# GOAL OF THE EXERCISE:
Copy the lines below without any changes, starting at the line containing "Choose Edit from the row menu" and ending at the line containing "Action: pyautogui.click(x=448, y=348)".

|---|

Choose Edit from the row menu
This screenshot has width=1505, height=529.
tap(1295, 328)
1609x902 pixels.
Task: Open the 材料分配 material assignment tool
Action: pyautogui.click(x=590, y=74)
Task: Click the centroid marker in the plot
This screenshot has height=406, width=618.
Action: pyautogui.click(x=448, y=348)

|---|

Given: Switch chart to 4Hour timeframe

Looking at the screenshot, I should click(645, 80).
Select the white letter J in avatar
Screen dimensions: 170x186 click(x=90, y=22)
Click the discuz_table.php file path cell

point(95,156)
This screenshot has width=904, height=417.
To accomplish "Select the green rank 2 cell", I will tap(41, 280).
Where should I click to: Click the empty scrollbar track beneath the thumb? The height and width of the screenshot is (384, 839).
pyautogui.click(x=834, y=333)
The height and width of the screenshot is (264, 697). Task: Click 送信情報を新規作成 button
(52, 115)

|---|

# EXERCISE RESULT:
Choose Edit from the row menu
This screenshot has width=1505, height=529.
tap(1295, 328)
1609x902 pixels.
Task: Open the 材料分配 material assignment tool
Action: pyautogui.click(x=590, y=74)
Task: Click the centroid marker in the plot
This screenshot has height=406, width=618.
Action: pyautogui.click(x=448, y=348)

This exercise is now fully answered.